[RECORDS PROVIDED]
* begin *
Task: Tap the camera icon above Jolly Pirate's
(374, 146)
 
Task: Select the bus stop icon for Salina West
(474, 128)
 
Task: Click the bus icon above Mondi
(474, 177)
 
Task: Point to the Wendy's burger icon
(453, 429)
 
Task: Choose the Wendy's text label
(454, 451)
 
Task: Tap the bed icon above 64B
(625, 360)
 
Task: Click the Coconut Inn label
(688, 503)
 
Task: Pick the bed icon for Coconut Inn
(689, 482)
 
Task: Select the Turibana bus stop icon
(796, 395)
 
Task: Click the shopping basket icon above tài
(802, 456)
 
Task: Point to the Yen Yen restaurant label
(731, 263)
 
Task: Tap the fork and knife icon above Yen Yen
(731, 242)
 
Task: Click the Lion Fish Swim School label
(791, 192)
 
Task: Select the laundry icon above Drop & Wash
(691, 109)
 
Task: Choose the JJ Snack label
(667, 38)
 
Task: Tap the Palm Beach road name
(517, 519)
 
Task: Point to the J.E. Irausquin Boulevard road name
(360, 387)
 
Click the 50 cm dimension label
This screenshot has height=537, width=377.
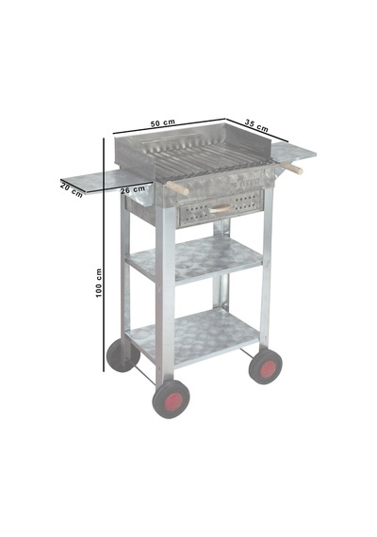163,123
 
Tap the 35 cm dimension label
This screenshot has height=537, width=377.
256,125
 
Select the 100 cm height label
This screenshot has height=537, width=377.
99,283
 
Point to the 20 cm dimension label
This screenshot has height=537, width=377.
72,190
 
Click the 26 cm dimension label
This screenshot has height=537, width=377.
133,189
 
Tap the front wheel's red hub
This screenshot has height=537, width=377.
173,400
* end *
* begin *
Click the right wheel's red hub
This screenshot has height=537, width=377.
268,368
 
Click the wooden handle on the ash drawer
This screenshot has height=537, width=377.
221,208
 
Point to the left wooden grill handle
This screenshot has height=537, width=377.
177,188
* end *
* begin *
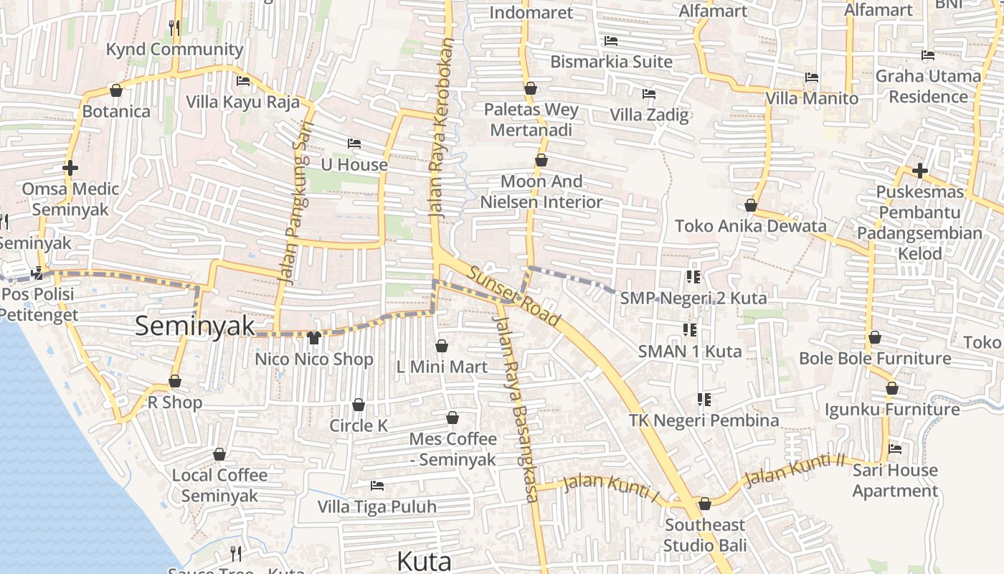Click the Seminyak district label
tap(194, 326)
* end *
[WHAT YOU WILL DO] Locate each line in the listing above that contains the string "road" (matching case exactly), and copy those lines.

[OUTPUT OF THE TASK]
Task: Tap the Palm Beach road name
Task: Point to the J.E. Irausquin Boulevard road name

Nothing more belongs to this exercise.